Since Monday, I've been working in a start-up company, a start-up project in the direction of internet finance.
Why I choose this company, I think I just feel that the time has come, I also need such a place to know, to experience, to try, to create. Then have a reliable friend recommended, there is a reliable founder, there is a reliable direction. So, the choice is two-way.
When I entered Tencent, the department's founder, Jack, asked me what I planned for myself, and I said that I worked in Tencent for 6 years and went out to start a business. Why is 6 years, because many people say, after 7 years, is a lifetime, it turns out that this is nonsense.
I am talking nonsense, because I did not stay for 6 years, 7 years is a lifetime, it is nonsense. Entrepreneurship, when, is not too late. I regret that I didn't really use this as a goal to accumulate. Jimpan, is my first step for this goal. 1.5 years, it's really 6 years.
I have built up enough technology for myself, but I have no team, no connections, no funds, no reliable projects, even not in the start-up company, so the idea is full of empty words. So, I want to come out, first in a start-up company to look at, see how easy it is, how difficult, which easy, which difficult.
I went to the company, called Changhe Money, specializing in the development of bill financing products company. In terms of positioning, this is a P2B product (Personal to Business) that brings together small sums of money from the masses to help companies finance and provide liquidity, while users gain financial benefits.
The company's vision is to enable SMEs to obtain convenient, cheap, fast quality financing services, so that the vast number of Internet users can buy high income, Low-risk financial products. This is a very valuable product.
I said I do not lack of money, it is a lie, but I really do not have that lack of money, at least I do not worry about food and clothing. I think, at this point, I am fully honest, which is very inconsistent with the performance of many people, now more popular poor. It's not interesting to say how tight I am and how much I seem to show my sense of superiority.

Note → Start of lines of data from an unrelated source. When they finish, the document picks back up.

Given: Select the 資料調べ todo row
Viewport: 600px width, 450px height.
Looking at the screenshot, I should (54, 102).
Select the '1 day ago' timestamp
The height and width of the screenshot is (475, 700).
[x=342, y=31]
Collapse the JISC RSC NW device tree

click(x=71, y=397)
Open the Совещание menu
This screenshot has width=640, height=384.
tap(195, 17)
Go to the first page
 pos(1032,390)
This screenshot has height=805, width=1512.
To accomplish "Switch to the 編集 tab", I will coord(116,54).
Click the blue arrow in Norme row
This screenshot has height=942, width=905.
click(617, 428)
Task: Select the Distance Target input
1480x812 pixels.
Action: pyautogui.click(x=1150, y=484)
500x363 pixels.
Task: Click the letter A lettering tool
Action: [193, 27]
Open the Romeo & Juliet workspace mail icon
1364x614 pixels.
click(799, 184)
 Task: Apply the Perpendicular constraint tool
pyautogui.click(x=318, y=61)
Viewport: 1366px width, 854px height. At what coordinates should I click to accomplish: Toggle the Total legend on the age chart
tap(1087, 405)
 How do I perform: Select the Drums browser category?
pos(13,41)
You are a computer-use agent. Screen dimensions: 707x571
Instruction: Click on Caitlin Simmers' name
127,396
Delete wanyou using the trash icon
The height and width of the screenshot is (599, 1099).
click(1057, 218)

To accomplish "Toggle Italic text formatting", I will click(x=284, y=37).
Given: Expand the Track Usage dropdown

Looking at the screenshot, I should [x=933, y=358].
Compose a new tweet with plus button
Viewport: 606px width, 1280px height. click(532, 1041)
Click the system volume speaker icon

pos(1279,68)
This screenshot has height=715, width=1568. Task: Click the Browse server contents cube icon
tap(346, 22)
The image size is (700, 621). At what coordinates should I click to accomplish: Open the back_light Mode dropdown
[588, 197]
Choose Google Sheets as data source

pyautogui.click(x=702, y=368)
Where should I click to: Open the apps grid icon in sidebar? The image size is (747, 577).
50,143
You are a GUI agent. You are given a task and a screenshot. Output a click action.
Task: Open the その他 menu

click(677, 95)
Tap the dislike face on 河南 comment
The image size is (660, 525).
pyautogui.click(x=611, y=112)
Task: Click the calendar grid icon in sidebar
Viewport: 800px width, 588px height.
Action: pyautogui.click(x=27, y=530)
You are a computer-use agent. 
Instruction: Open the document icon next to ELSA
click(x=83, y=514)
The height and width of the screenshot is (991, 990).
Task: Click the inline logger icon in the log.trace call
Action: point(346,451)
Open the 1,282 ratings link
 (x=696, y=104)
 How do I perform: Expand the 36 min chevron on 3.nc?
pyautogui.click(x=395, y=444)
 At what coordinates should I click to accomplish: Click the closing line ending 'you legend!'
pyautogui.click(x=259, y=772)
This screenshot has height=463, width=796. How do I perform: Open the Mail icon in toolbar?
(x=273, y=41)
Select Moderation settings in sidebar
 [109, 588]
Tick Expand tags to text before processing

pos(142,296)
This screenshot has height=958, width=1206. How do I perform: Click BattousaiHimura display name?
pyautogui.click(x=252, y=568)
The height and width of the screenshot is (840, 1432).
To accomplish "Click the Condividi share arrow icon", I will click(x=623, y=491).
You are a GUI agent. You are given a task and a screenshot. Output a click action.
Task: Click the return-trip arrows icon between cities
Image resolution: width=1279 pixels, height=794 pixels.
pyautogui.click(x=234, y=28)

To say what I really lack, is actually a sense of achievement, the thrill of creation. If I were to come back to my heart, why would I be a Web engineer and have something to do with the thrill of creating, because Web development features, it is a research and development direction that can immediately see work results. So I will accidentally become a Web engineer.
I came to the start-up company just to be able to pick up the thrill of creation and create a product from scratch to please myself, to make value, to be admired and praised. It's the feeling I've been working on for years. Because working in a big company, you have to do something that you don't really like, and you always have to try to convince yourself that it's the right thing to do.
But in small companies, if your product is not really valuable, the market will kill you. So, from this point of view, I need a good product to create an environment and the same feelings of comrade-in-arms.
Many people will think I am not sensible, but, I think, try again why not, in case of success? So, please wish me, please bless our products, if support, please go to buy our products, help us improve! Thank you!